EXPERT ANALYSIS FROM THE ANNUAL INTERNAL MEDICINE PROGRAM
ESTES PARK, COLO. (FRONTLINE MEDICAL NEWS) – The investigational HZ/su vaccine looks like it could be the herpes zoster vaccine of the future for older adults, Dr. Laura P. Hurley said at a conference on internal medicine sponsored by the University of Colorado.
The vaccine demonstrated unprecedented efficacy in the recently reported international ZOE-50 study, which featured 15,411 participants aged 50 years and older who were randomized to either vaccine or placebo.
During a mean 3.2 years of follow-up, the vaccine efficacy was 97.2% for prevention of herpes zoster in adults aged 50 and older. Herpes zoster occurred in 6 subjects in the vaccine group and 210 in the placebo arm. That’s an incidence rate of 0.3 versus 9.1 cases per 1,000 person-years ( N Engl J Med. 2015 May 28;372[22]:2087-96 ).
The HZ/su vaccine, a subunit vaccine containing varicella-zoster virus glycoprotein E and a proprietary adjuvant system, crushed the current Zostavax vaccine in terms of vaccine efficacy in all older-age subgroups based upon comparative data from the earlier large placebo-controlled trials of Zostavax. Efficacy of the HZ/su vaccine was independent of age and was as good in persons over age 70 – the age group where the incidence of herpes zoster and its complications is highest – as in the 50- to 59-year-olds, noted Dr. Hurley, a general internist and vaccination researcher at the university.

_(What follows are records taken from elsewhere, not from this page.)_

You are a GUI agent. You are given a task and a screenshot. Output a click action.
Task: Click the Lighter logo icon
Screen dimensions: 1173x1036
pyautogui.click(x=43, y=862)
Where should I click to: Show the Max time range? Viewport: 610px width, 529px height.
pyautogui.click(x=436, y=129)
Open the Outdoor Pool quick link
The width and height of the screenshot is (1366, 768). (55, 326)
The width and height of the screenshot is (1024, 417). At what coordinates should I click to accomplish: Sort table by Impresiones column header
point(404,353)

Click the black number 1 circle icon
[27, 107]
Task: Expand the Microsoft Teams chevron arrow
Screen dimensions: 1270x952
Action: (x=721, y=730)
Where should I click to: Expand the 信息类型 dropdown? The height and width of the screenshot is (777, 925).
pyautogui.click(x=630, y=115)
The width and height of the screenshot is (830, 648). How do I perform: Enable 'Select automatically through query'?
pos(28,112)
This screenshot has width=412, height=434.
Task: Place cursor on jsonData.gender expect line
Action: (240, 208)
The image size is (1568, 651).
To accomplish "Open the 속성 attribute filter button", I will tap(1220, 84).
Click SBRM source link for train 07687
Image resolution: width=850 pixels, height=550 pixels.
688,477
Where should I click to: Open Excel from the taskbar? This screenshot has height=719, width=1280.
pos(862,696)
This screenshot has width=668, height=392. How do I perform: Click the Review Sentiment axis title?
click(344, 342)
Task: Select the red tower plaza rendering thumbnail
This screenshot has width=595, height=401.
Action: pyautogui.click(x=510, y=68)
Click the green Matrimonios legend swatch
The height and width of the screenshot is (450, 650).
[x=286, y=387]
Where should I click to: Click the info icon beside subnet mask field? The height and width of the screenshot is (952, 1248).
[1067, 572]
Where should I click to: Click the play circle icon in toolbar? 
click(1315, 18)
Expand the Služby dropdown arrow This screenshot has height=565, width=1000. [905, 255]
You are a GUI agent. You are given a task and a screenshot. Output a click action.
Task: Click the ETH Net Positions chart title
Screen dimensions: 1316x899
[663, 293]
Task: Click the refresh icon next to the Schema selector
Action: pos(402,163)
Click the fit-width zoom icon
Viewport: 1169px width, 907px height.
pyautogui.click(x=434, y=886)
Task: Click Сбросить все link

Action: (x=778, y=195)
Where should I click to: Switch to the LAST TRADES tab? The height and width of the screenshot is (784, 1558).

Follow-up in ZOE-50 is ongoing and planned for at least 10 years in order to determine the duration of protection. Thus far, however, there is no signal of waning efficacy. In contrast, a recent study of nearly 7,000 Zostavax recipients showed that its efficacy declined over time and remained statistically significant only through year 8 post vaccination ( Clin Infect Dis. 2015 Mar 15;60[6]:900-9 ), she observed.
Dr. Hurley described another big advantage of the investigational vaccine, in addition to its almost-too-good-to-be-true efficacy: the fact that, unlike Zostavax, it’s not a live-virus vaccine. That means it doesn’t require freezer storage, thereby removing a major impediment to convenient vaccination. It also means it can potentially be safe for use in immunocompromised patients. Such patients were excluded from ZOE-50 but are the focus of ongoing studies conducted in patients with hematologic and solid organ malignancies, as well as renal transplant recipients.
The HZ/su vaccine has two major drawbacks. One is that it’s delivered in a series of two intramuscular doses with the injections given 2 months apart. “A two-shot series always creates problems with implementation,” according to Dr. Hurley.
The other shortcoming is the high rate of local and systemic reactions during the first week post vaccination. Most of the reactions were mild to moderate in severity and lasted only 1 or 2 days.
“Patients who had a large local reaction to the first shot and were asked to come back 2 months later for the second might be less inclined to do so,” the physician said.
The HZ/su vaccine is being developed by GlaxoSmithKline. Dr. Hurley reported having no financial conflicts of interest.